Stored data entries:

::::::

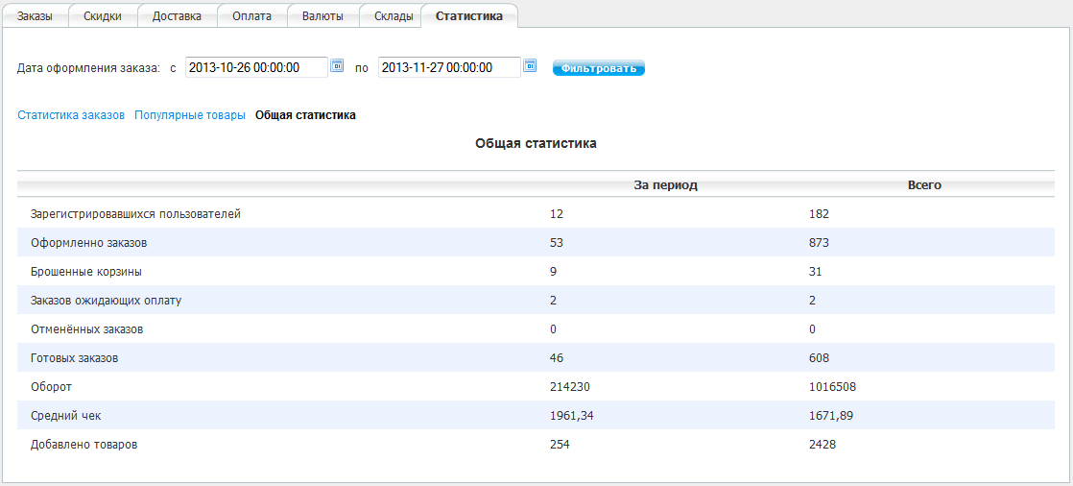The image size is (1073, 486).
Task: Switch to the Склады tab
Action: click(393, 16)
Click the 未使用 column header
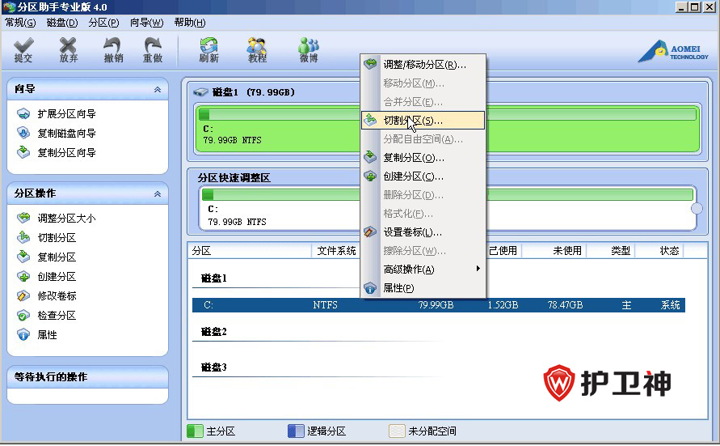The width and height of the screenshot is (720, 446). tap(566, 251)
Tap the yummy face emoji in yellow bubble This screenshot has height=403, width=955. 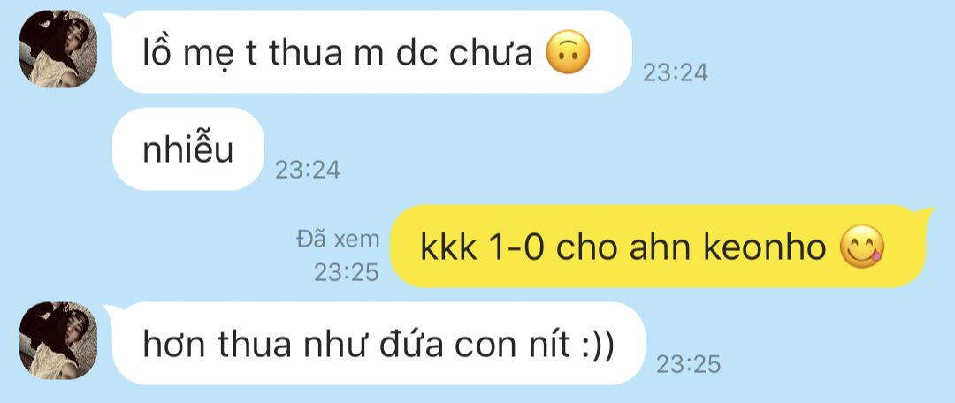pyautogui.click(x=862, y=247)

::::::

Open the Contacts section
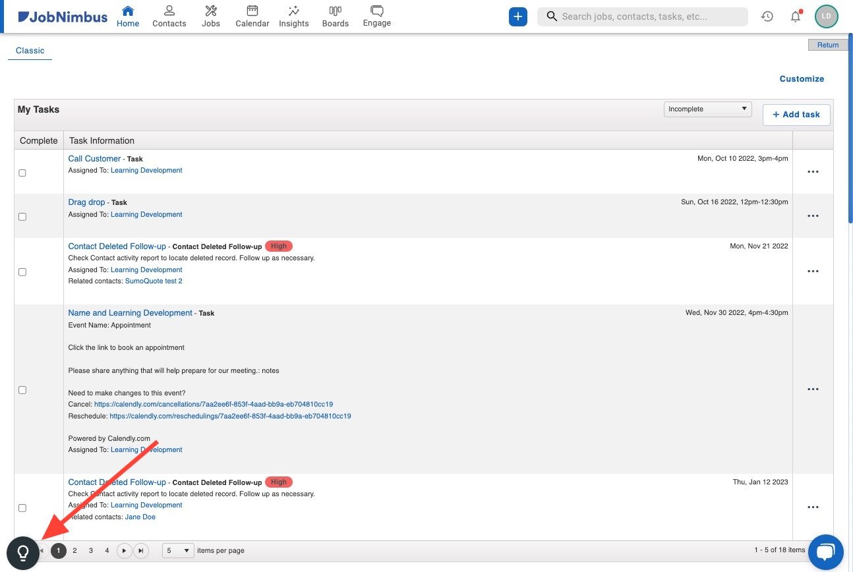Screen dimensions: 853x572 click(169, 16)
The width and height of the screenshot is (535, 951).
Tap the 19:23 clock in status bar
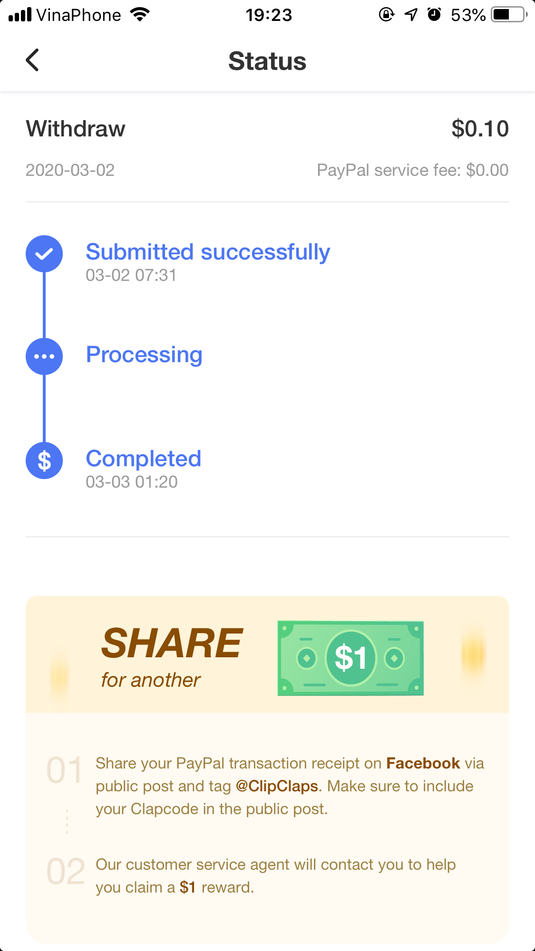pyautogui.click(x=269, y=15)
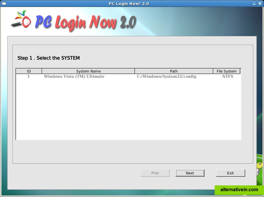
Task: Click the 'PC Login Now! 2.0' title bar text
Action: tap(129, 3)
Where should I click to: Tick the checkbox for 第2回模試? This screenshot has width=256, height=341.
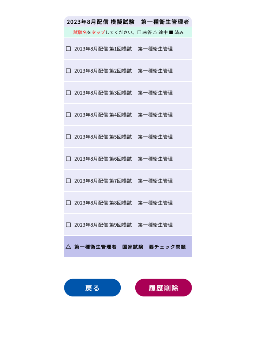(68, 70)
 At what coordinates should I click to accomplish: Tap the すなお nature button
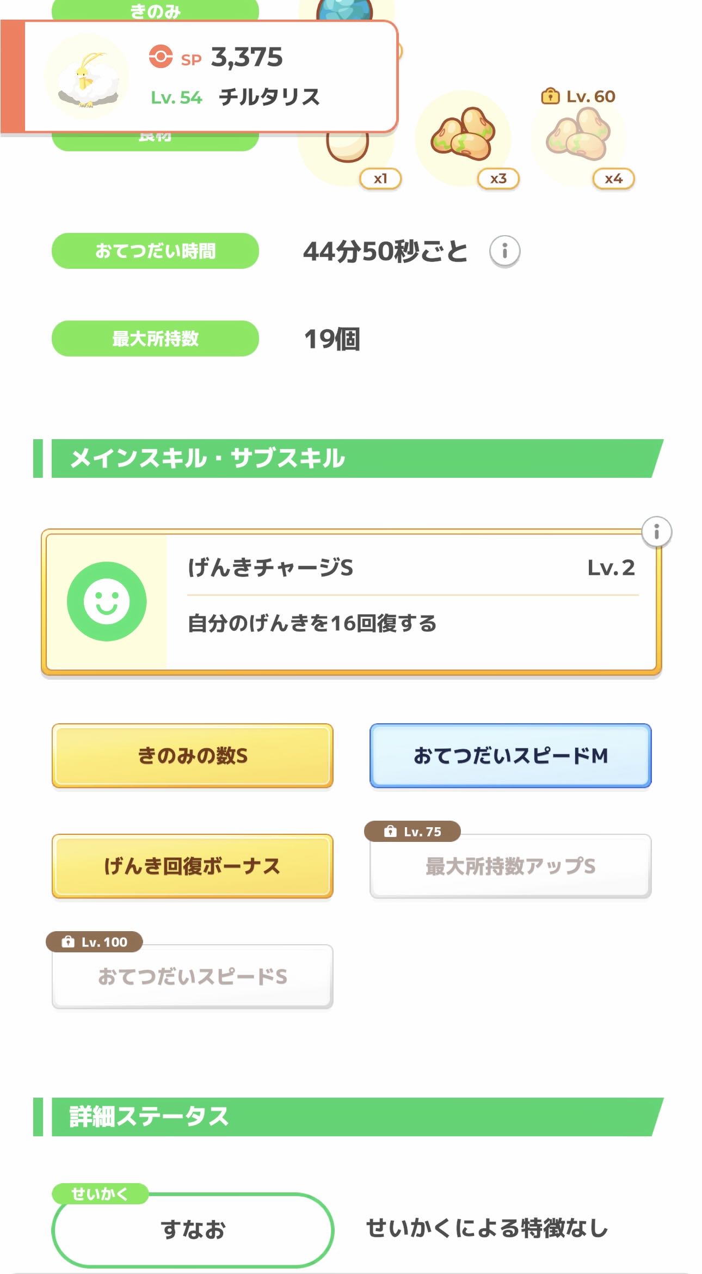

::::::

PROBLEM TO SOLVE: Among the entries above, take the lines from the one with "Tap the 19:23 clock in status bar" through the one with "At what coordinates" and retype them exactly, leaving out the pictures.

EXERCISE RESULT:
Tap the 19:23 clock in status bar
pyautogui.click(x=269, y=15)
Task: Click the 'PC Login Now! 2.0' title bar text
Action: tap(129, 3)
Where should I click to: Tick the checkbox for 第2回模試? This screenshot has width=256, height=341.
(68, 70)
 At what coordinates should I click to accomplish: Tap the すなお nature button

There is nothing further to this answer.